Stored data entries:

Content starts

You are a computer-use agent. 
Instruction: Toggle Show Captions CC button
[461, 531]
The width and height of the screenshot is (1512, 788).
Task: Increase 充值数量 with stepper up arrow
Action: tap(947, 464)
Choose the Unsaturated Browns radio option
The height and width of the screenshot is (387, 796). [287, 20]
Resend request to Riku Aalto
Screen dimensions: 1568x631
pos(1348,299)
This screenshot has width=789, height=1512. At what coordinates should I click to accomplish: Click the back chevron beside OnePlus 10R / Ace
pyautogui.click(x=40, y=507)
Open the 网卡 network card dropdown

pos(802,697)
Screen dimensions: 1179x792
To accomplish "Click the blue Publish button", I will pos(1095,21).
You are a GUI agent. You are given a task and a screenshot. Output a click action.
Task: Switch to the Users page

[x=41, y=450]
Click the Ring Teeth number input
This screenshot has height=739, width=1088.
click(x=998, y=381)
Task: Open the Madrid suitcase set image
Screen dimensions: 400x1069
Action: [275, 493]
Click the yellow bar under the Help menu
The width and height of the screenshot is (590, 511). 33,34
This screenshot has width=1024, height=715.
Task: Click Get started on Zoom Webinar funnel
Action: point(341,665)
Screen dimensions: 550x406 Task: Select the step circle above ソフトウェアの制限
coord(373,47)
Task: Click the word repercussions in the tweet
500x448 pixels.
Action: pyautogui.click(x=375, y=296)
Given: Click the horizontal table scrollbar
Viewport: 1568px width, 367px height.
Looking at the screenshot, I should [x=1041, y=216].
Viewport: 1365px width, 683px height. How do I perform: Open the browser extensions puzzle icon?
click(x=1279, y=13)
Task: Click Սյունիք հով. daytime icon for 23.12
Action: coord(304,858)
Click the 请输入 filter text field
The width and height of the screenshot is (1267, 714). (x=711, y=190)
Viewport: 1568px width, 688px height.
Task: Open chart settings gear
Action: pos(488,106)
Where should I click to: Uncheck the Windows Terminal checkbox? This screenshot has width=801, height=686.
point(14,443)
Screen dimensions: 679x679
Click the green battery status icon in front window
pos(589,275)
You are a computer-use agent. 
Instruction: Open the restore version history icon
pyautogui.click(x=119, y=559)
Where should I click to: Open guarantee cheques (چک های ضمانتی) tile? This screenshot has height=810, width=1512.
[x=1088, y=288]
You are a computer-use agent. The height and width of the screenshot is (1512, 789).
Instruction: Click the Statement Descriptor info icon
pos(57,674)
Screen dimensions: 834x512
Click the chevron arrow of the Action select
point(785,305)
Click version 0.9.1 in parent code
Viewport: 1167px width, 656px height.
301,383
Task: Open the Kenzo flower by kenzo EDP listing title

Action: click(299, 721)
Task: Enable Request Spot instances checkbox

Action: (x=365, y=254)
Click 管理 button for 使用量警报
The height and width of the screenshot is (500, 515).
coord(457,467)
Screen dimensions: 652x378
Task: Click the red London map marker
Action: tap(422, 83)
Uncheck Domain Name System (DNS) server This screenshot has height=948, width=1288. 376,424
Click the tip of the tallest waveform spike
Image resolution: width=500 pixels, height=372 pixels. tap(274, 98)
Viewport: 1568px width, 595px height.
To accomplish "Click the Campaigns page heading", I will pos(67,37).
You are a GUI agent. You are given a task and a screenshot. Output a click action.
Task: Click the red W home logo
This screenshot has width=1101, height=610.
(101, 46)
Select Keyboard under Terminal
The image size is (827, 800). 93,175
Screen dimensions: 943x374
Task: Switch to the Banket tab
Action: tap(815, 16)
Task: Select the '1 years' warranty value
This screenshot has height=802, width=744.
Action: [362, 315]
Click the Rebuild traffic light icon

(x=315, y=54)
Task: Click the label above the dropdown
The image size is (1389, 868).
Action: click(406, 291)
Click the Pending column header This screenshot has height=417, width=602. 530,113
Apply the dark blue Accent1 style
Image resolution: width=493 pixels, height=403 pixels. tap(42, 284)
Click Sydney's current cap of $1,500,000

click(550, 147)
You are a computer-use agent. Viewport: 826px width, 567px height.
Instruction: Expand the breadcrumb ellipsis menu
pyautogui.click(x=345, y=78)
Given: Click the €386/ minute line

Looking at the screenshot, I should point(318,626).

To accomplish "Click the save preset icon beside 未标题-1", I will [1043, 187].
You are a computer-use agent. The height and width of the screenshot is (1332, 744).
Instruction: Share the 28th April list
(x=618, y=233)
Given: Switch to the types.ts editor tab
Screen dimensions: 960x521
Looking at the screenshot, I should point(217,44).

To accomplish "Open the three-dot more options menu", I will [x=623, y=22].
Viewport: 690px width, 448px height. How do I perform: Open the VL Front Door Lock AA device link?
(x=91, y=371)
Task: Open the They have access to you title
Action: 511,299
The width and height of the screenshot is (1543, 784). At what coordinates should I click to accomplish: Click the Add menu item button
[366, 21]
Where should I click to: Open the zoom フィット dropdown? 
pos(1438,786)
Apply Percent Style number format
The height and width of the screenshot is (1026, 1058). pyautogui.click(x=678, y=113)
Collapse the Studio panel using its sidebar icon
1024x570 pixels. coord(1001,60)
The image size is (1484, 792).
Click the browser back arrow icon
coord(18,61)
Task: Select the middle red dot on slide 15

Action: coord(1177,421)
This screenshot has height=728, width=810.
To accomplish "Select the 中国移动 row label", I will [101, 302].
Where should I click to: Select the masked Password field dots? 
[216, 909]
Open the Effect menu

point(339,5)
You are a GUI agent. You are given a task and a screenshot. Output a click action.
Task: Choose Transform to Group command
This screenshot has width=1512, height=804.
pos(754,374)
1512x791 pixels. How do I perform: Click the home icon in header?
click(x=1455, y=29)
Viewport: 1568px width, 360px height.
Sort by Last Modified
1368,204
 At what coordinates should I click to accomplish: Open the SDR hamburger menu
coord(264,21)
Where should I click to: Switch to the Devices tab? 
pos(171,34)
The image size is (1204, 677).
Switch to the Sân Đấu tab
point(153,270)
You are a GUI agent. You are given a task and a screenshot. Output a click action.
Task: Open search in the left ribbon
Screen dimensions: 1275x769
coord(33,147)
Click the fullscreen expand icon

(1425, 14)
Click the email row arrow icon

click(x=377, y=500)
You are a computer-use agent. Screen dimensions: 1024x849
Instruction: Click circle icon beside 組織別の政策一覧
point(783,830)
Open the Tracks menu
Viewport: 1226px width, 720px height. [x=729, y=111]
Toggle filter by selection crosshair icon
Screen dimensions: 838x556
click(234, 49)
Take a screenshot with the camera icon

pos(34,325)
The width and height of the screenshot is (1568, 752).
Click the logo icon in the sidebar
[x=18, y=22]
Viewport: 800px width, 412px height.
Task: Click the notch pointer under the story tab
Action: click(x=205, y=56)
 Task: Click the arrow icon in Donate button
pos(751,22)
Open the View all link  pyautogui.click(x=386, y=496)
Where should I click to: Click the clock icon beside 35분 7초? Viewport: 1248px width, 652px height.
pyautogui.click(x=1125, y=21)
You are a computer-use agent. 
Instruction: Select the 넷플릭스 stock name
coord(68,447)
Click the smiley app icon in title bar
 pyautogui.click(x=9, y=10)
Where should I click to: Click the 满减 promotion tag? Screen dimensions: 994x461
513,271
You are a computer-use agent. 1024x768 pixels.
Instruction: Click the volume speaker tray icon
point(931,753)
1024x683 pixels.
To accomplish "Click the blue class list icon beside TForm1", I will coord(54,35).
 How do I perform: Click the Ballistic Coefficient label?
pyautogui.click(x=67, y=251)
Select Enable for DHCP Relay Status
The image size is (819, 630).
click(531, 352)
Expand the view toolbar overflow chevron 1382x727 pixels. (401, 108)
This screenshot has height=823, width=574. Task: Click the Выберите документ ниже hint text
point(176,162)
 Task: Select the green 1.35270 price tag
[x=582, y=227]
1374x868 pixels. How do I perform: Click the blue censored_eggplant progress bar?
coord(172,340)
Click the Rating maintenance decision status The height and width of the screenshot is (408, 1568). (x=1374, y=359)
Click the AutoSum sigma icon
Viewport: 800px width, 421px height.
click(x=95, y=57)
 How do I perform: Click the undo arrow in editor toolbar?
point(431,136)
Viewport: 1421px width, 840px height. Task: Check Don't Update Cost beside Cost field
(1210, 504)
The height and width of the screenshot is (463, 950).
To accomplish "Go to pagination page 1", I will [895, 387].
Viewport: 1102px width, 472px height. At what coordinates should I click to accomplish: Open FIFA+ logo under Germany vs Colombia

Content ends

** Work required **
In the records above, find every line that contains the word "will" and copy it.

** Your solution **
To accomplish "Click the blue Publish button", I will pos(1095,21).
To accomplish "Click the Campaigns page heading", I will pos(67,37).
To accomplish "Click the save preset icon beside 未标题-1", I will [1043, 187].
To accomplish "Open the three-dot more options menu", I will [x=623, y=22].
To accomplish "Select the 中国移动 row label", I will [101, 302].
To accomplish "Click the blue class list icon beside TForm1", I will coord(54,35).
To accomplish "Go to pagination page 1", I will [895, 387].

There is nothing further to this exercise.